Наибольшее количество мусора, множество его тематизаций, зачастую лежащих на поверхности, естественно, было обнаружено в последнем столетии. Клюев, Платонов, Бабель, Бродский, Шемякин, Кабаков — ожидаемые имена пургаментарного дискурса. Интересно и плодотворно анализируются мифологическая семантика, риторика, интермедиальность, мотивика и пр. (J.-Ph. Jaccard, Н.В. Злыднева, B. Kosanović, A. Majmeskulow, С.А. Мансков, Л. Звонарева, G. Bobilewicz, T. Kraft и др.). В статье «Московские запахи и мусор 1925 года» о книге хорватского писателя М. Крлежи «Экскурсия в Россию» (A. Flaker) оппозиция чистоты/грязи рассматривается в парфюмном аспекте как антитеза запаха/вони (Москвы и ее мусора — ее быта и политики в конечном счете) и отсутствия запаха, стерильности (Химинститут), ужас которого обнаруживается в том, что мусором оказываются (окажутся, — боится Крлежи, — в утопическом «химинституте мира») сами люди. Этот малоизвестный или вовсе неизвестный у нас текст явственно встает в ряд утопических книг-предостережений ХХ века.

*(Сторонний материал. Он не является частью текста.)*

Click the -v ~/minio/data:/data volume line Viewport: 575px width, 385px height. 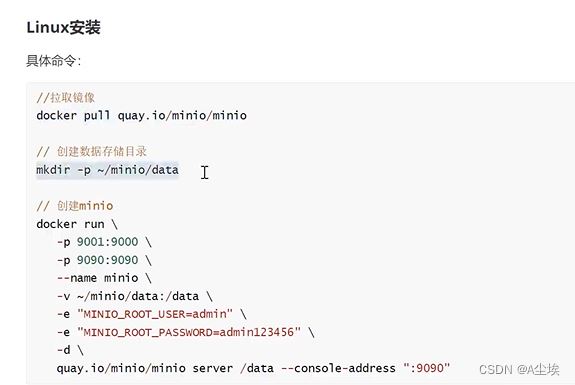[x=135, y=296]
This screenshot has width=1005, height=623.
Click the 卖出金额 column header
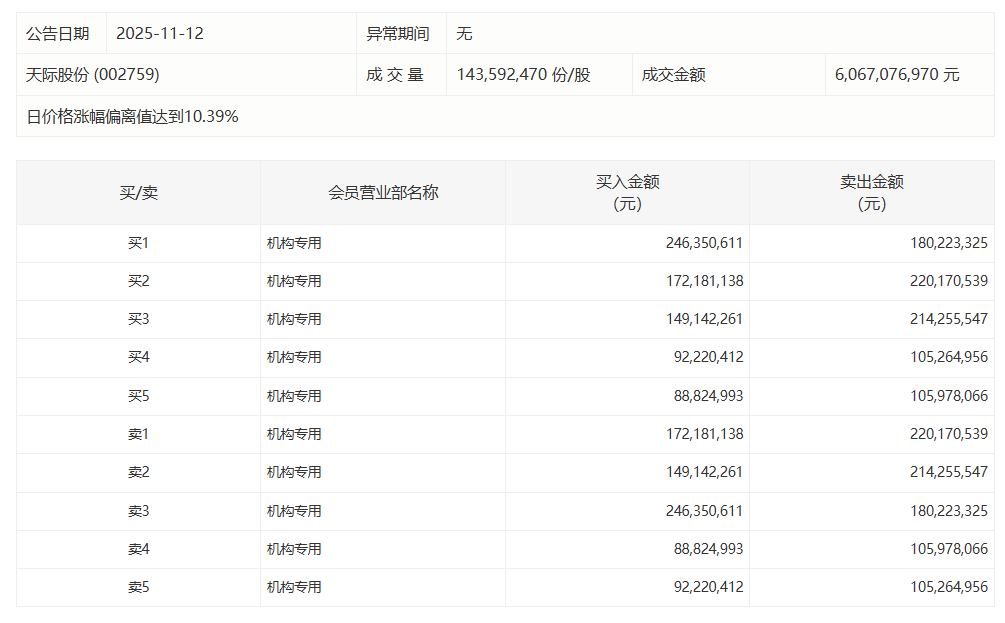coord(873,192)
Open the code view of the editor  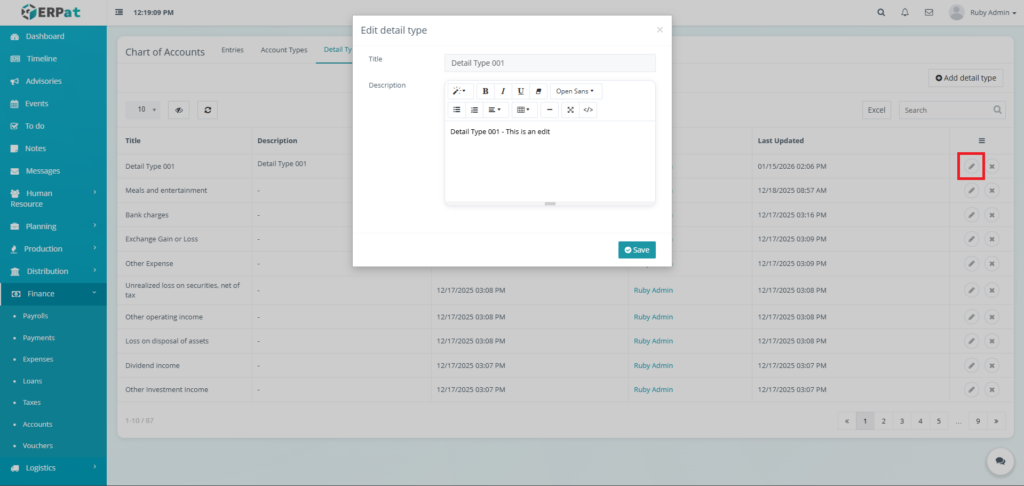588,110
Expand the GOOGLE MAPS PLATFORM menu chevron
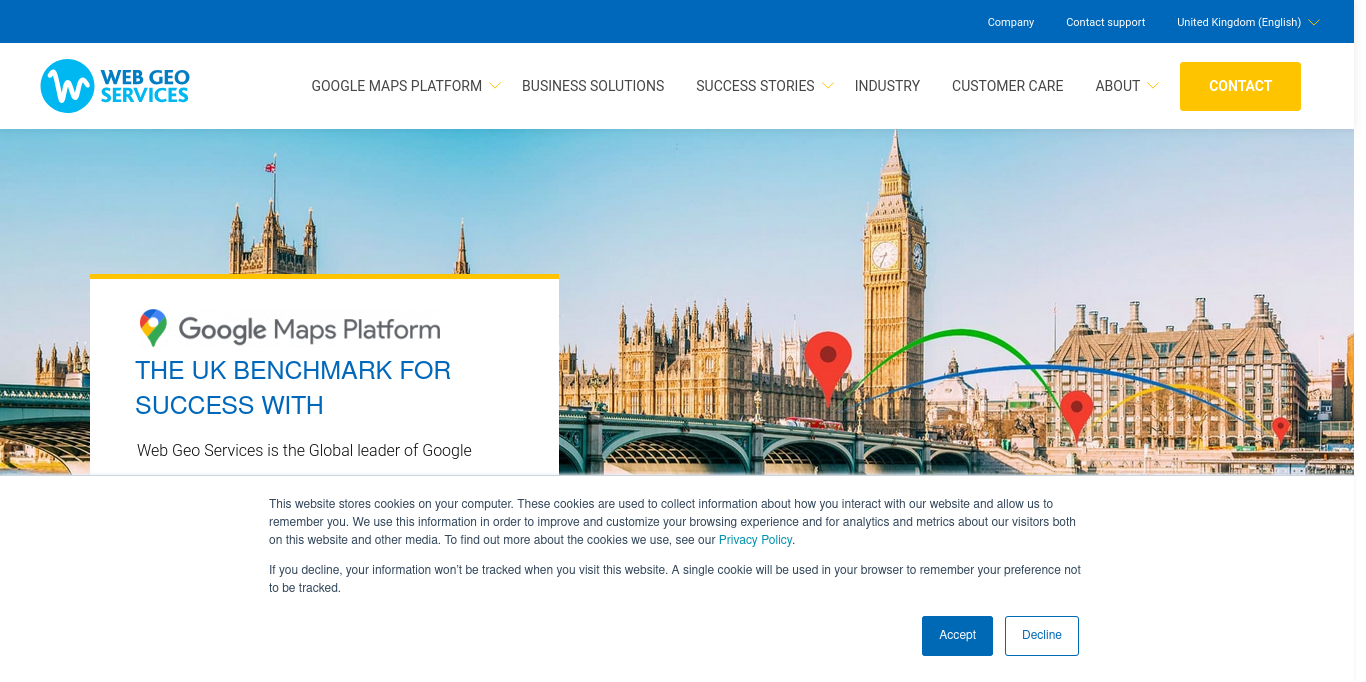This screenshot has width=1366, height=682. click(x=496, y=86)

Очень радует появление статей, посвященных современным авторам, героям нынешнего литературного процесса — А. Битову, О. Павлову, В. Нарбиковой. Нечастый гость литературоведческих изданий, режиссер Анатолий Васильев оказывается героем одной из завершающих сборник статей (К. Osinska), вновь возвращающей нас к категории чистоты: ритмичность, геометрия, аскетизм пространства его театра, интермедиально отсылающие к живописи Кирико и Магритта, эксплицируют скрытые сущности драматического дискурса. Автор вводит даже категорию «прозрачности», как бы сверхчистоты, в котором живет главный герой театра А. Васильева — слово как носитель духовности. Идеальный актер в его театре — прозрачный актер, подобно прозрачному свидетелю Флоренского. Все остальное — мусор.

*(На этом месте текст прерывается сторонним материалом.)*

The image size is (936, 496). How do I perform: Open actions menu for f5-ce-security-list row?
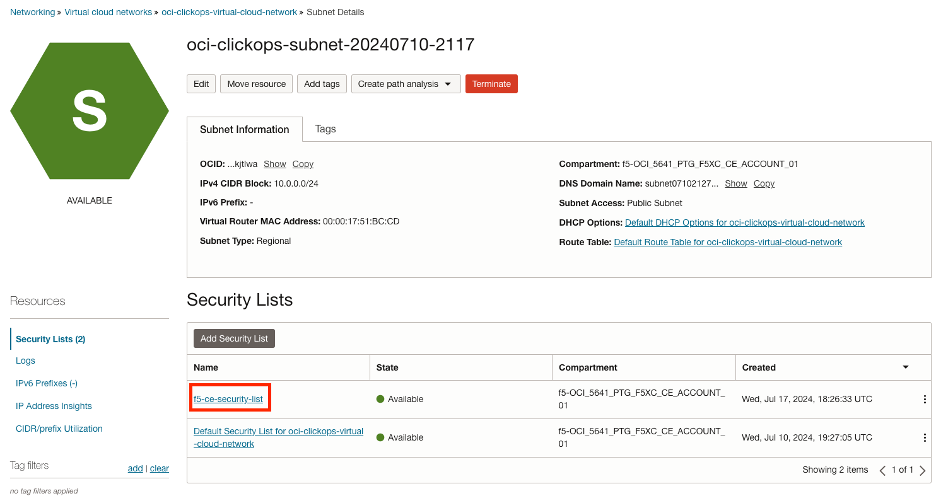click(924, 399)
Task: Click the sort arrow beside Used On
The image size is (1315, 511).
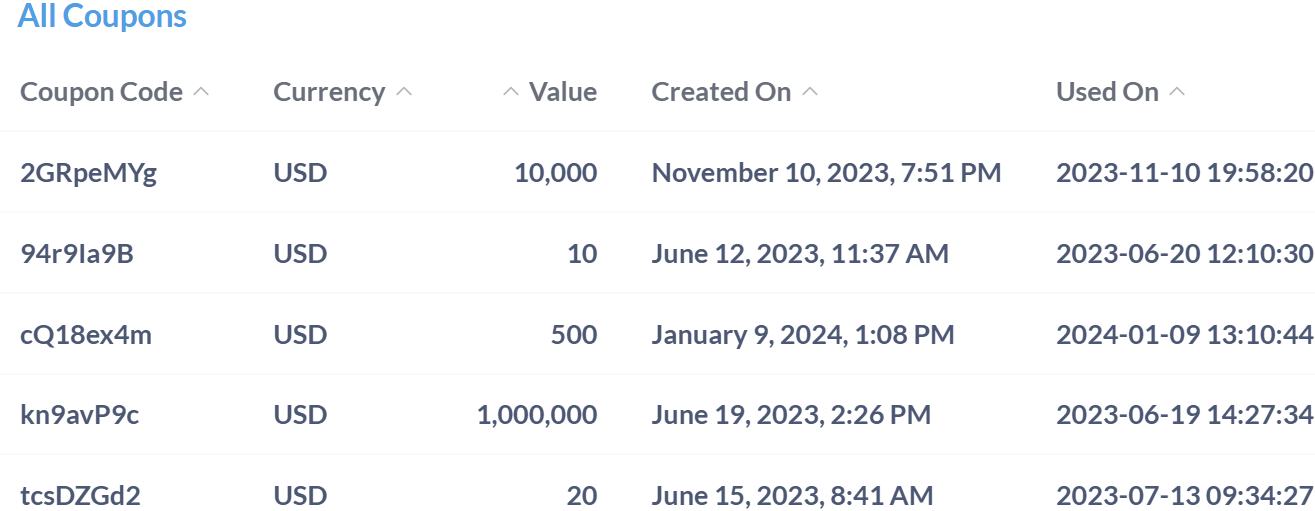Action: (x=1177, y=92)
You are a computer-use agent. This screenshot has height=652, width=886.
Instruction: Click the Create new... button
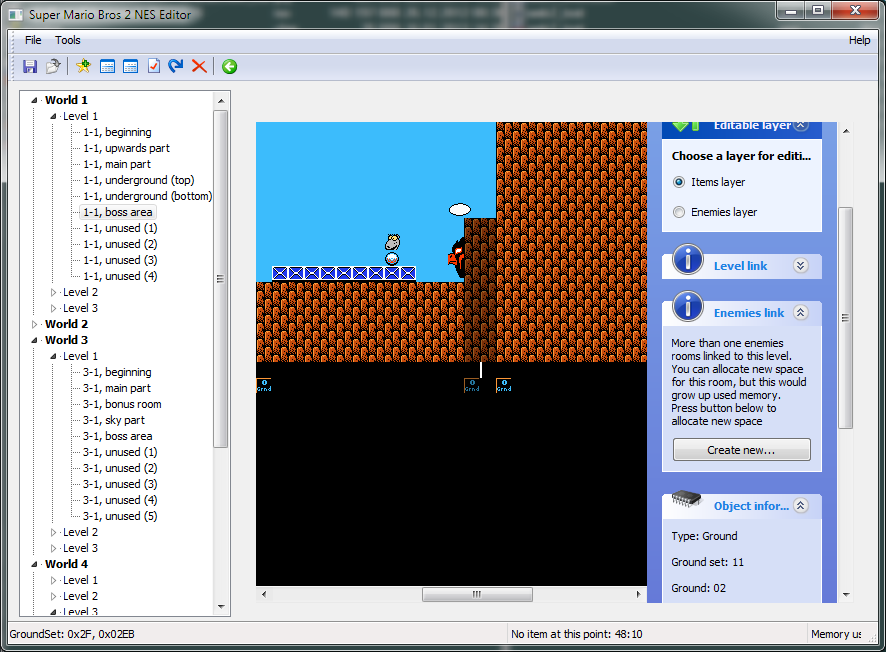pyautogui.click(x=741, y=450)
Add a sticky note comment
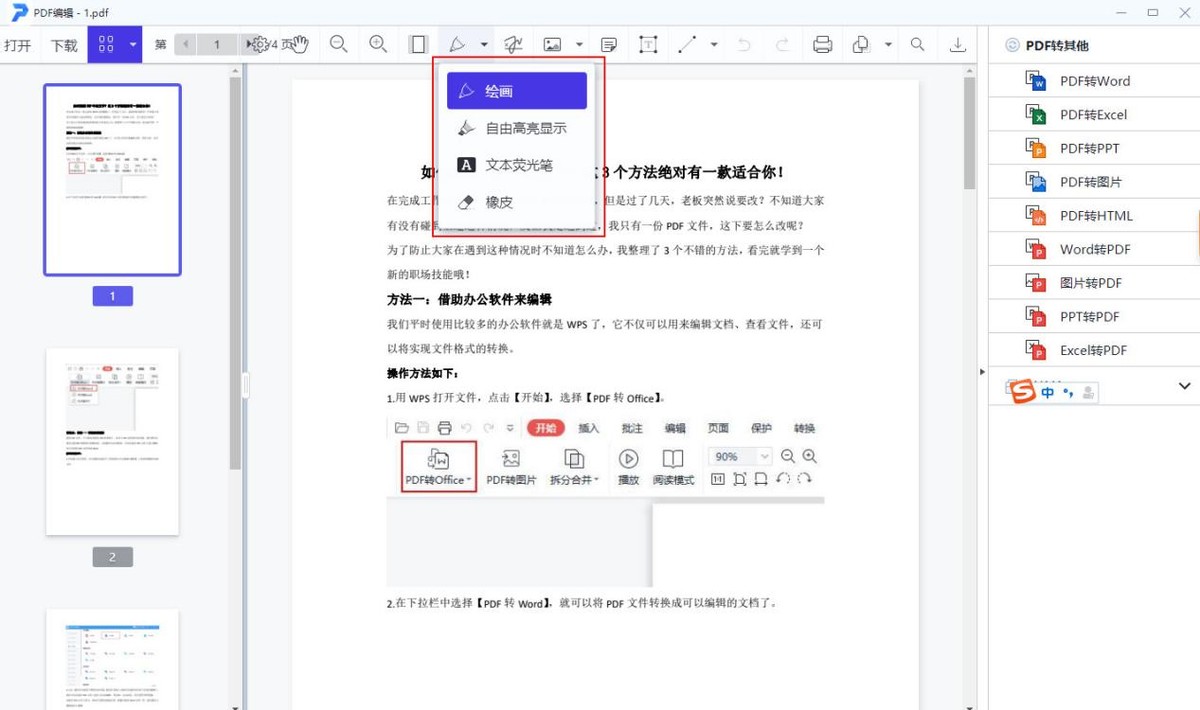The height and width of the screenshot is (710, 1200). [608, 44]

Очень многое вокруг нас и внутри нас оказывается мусором, думается мне, когда я закрываю это умное и ценное издание, мусором, получающем онтологический статус, от человека до мусора оказывается и дистанции-то никакой нет. Человек живет как сор и умрет как сор, как обычно провокативно, заметил когда-то В.В. Розанов, эта цитата приводится в одной из статей тома. Я думаю о том что урна по-французски — la poubelle — по имени ее изобретателя Пубеля (Poubelle), имя человека и имя урны, так сказать, взаимноконвертируемы в нашем культурном пространстве. Любопытно, что это слово в своем предметном значении обрело женский род — как не вспомнить миф о Галатее. Это могло бы послужить предметом интересных мифолого-культурологических размышлений: урна как «антиримская» империя, негатив, скрученная граница, заключившая в себе хтоническое, непереработанный хаос (в отличие от инсталляций Кабакова, подразумевающего их сакральную способность к «освобождению»). Как и человек, сам себе кажущийся урной? К римско-французским мусорным параллелям отсылает и одно из названий туалета les vespasiennes — деньги все-таки не пахнут и это факт. Интересно, например, и что гильотину, машину, превращающую людей в мусор (идеологический «мусор» в физиологический мусор) изобрел мастер музыкальных инструментов, — так что стоит попробовать поискать место гильотине в этой парадигме (вспомнив, конечно, о попытке Ф. Кафки решить эту загадку, только он музыканта сделал художником). Было бы наивно обсуждать, что не вошло в этот том, что непременно должно было быть рассмотренным — здесь минус-прием как раз и не работает. Здесь уже место благодарности.